When considering an investment for the Henderson EuroTrust portfolio, we tend not to focus on market noise or any technical factors; the main thing we are doing is trying to establish whether what we are looking at is a good company or not. This is a key part of the research process.
There tend to be many features that most good companies have in common, but there are a myriad of characteristics and features to analyse that will be unique to each and every business. By undertaking detailed analysis of the 50 or 60 companies we have on our radar (a portfolio of ~40 positions and a watch list of 10-20 names) we try to ascertain whether a business is a good business and if so, whether now is the right time to be invested or not.
We have held a position in the German takeaway-food delivery company Delivery Hero since late 2019. When we analyse companies, we focus our attention on the following five areas; ‘Potential returns and margin of safety’, ‘Quality and sustainability’, ‘Mispricings’, ‘Catalysts’ and ‘Fundamental and technical momentum’. Our analysis of Delivery Hero, which at present is an unprofitable business raised some interesting questions. How should we value a business generating negative profits and cash flow? How can an unprofitable business be a ‘good’ business? In order to build conviction in Delivery Hero as a potential investment, we spent a lot of time analysing what the business may look like in 3-5 years’ time rather than fixating on current financials.
Delivery Hero is a classic platform company; in their core business, they produce nothing themselves, but instead act as an intermediary, sitting between producers (the takeaway food companies) and consumers (you and I) and facilitating a higher volume/value of transactions than would otherwise exist. There are several features of platform businesses that we look for in our analysis and I will highlight four of these below.
Significant Total Addressable Market (TAM) opportunity
When investing in a platform business, one of the first questions that we try to answer is; how does the current Gross Merchandise Value (GMV) compare to the TAM opportunity. Answering this question gives you a feel for how much bigger the business could theoretically be if they are successful in their chosen end market. With Delivery Hero, we see a potential opportunity. In 2019, Delivery Hero’s GMV was €7.4bn whilst their TAM (the takeaway food market in Delivery Hero’s current geographies) was >€70bn.
Evidence of growing user numbers/transaction frequency
It is not sufficient for a platform business to have a large TAM opportunity. In addition, we look for evidence that their platform is gaining share and building scale. There are many data points that we could use to highlight how Delivery Hero are building a platform of increasing scale and usage. For example, in 2019, group order numbers increased by 80% to 666m, with significant growth in each and every region that they operate in. In addition, restaurant sales coverage increased by 70% in 2019 to reach a level of 500,000. These two statistics highlight how Delivery Hero is building scale on both the ‘consumer’ and ‘producer’ side of the platform; an essential sign of growing success.

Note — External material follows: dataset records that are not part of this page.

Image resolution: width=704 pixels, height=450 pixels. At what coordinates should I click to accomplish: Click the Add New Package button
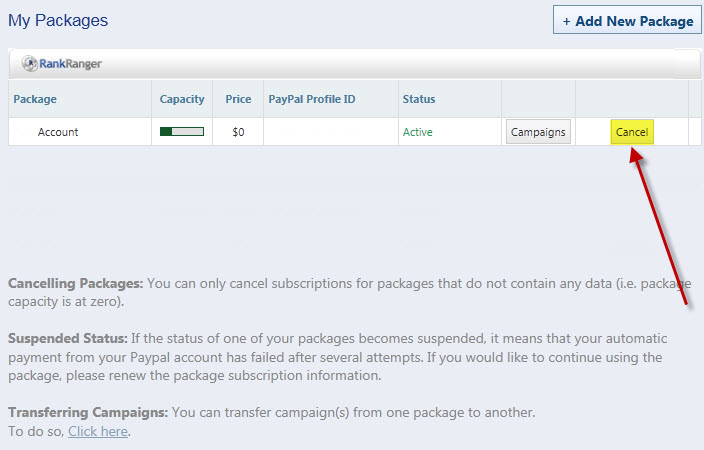(x=627, y=21)
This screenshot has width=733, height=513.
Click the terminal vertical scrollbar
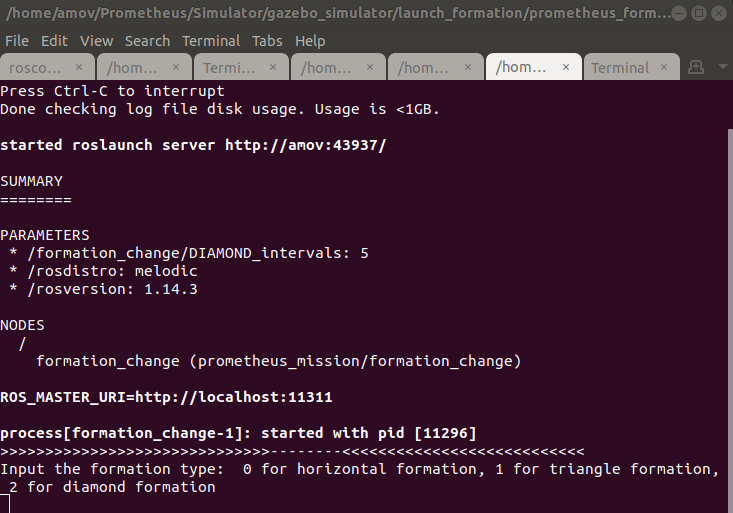(x=730, y=321)
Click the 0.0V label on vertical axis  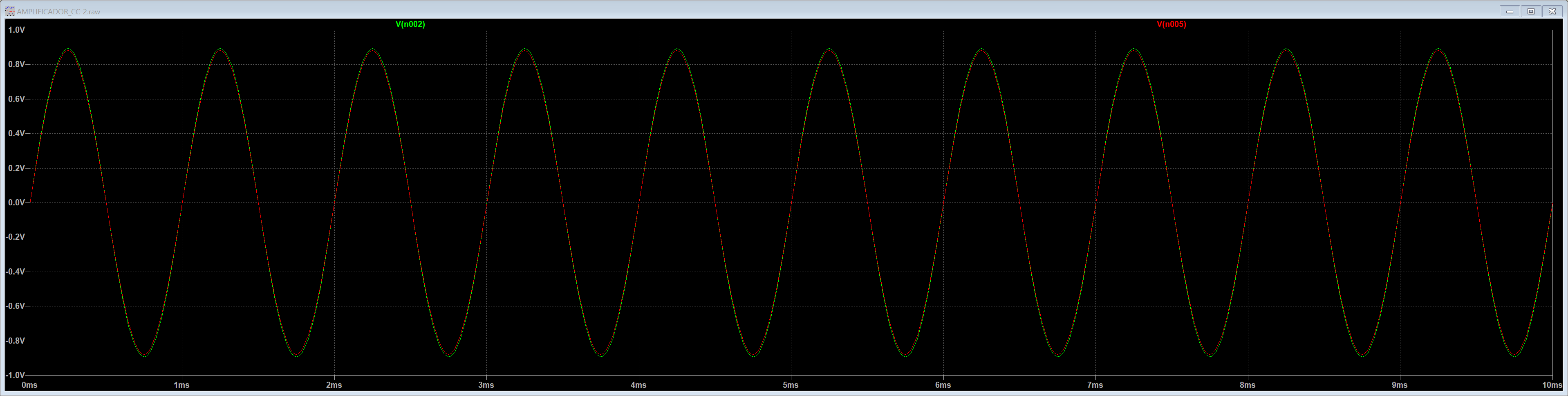pos(16,202)
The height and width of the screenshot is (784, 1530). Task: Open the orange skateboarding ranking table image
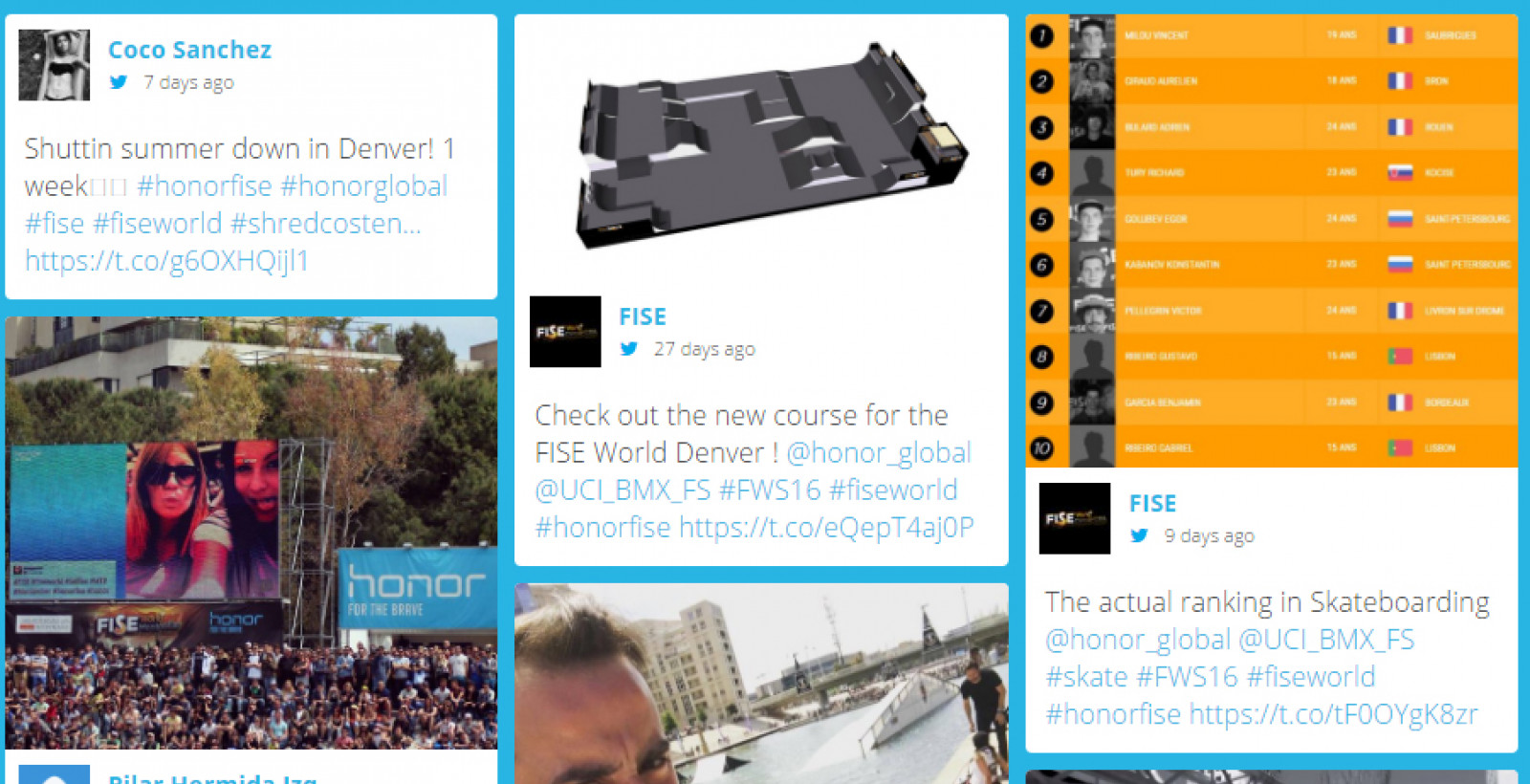click(x=1271, y=241)
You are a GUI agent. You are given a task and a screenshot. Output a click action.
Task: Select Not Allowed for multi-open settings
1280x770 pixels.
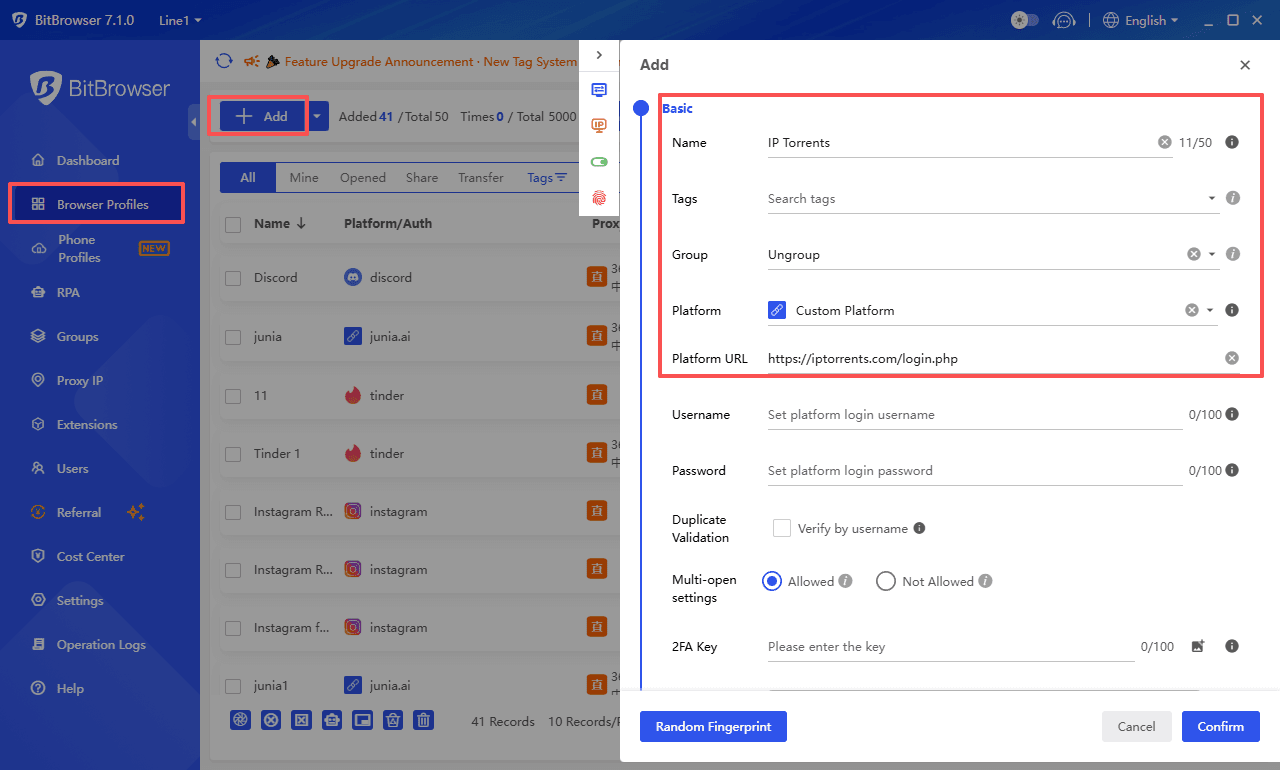885,581
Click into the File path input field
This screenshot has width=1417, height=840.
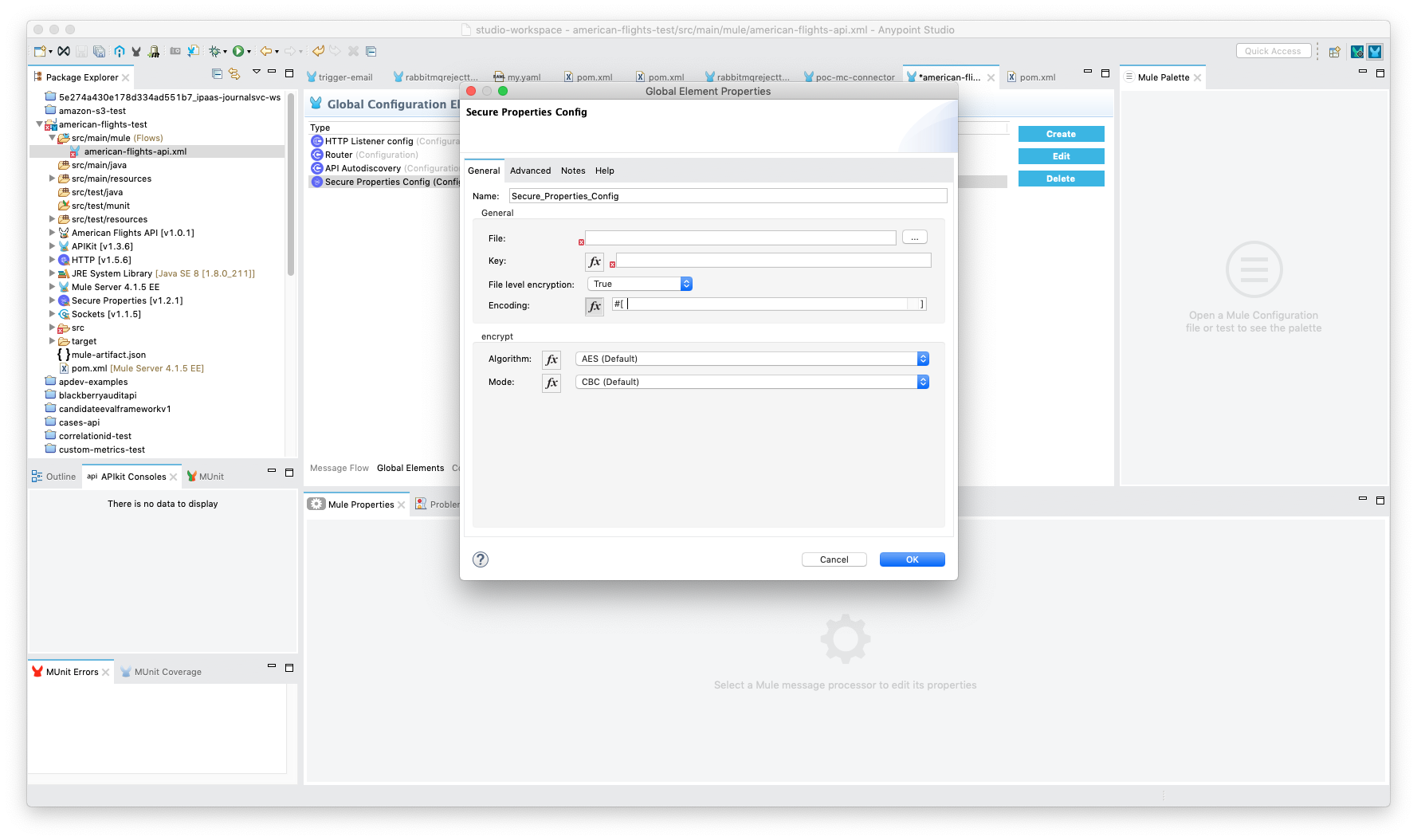pos(740,237)
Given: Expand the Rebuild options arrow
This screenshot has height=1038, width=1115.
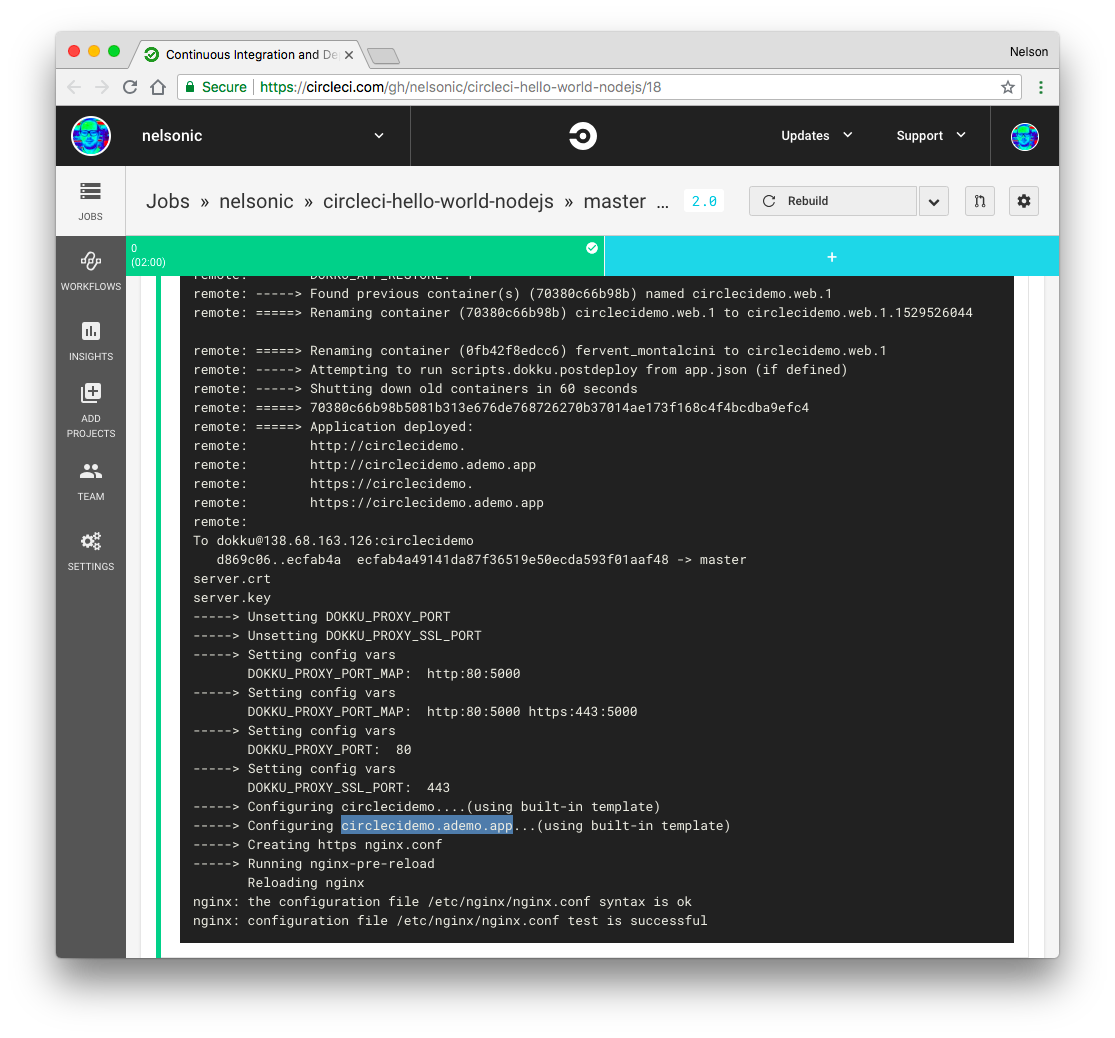Looking at the screenshot, I should pos(933,201).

Localised scale and market share
The importance of scale and market share is especially true in takeaway food delivery where even a strong number two operator can struggle to reach profitability. This is a ‘winner takes most’ business. Delivery Hero have operations in 44 countries globally and are the number one player in 90% of these regions. They view market leadership as extremely important and will likely exit a market where they see no route to being the largest player. We see this consistent local market leadership as extremely important in determining long term Return on Invested Capital (ROIC).
Investment behind the business leading to improving consumer experience
A platform business, no matter how dominant they are, must continue to invest behind the health of the ecosystem. We favour management teams who invest to improve the consumer experience rather than those who attempt to maximise shorter term margins. Delivery Hero is, in our view, a classic example of a business willing to invest at the expense of short-term profits. For example, in 2020, they set aside €200m to invest opportunistically in order to extend their leadership positions. They are investing behind rolling out their own delivery infrastructure, maintaining their best-in-class technology and in so-called ‘dark-kitchens’ and ‘dark-stores’. This is a management team willing to see short term pain (cash losses) for long term gain (building a stronger platform).
As with every investment decision we make, there are many other factors that we analyse such as the quality of the management team, the approach to capital allocation, cash flow generation and the management of the balance sheet. For us, Delivery Hero ticks all the boxes as a quality, long term focused business worthy of investment.
Gross Merchandise value: the total value of merchandise sold over a given period of time through a customer-to-customer (C2C) exchange site
Return on invested capital: a calculation used to assess a company's efficiency at allocating the capital under its control to profitable investments.
Total Available Market (TAM): the total market demand for a product or service.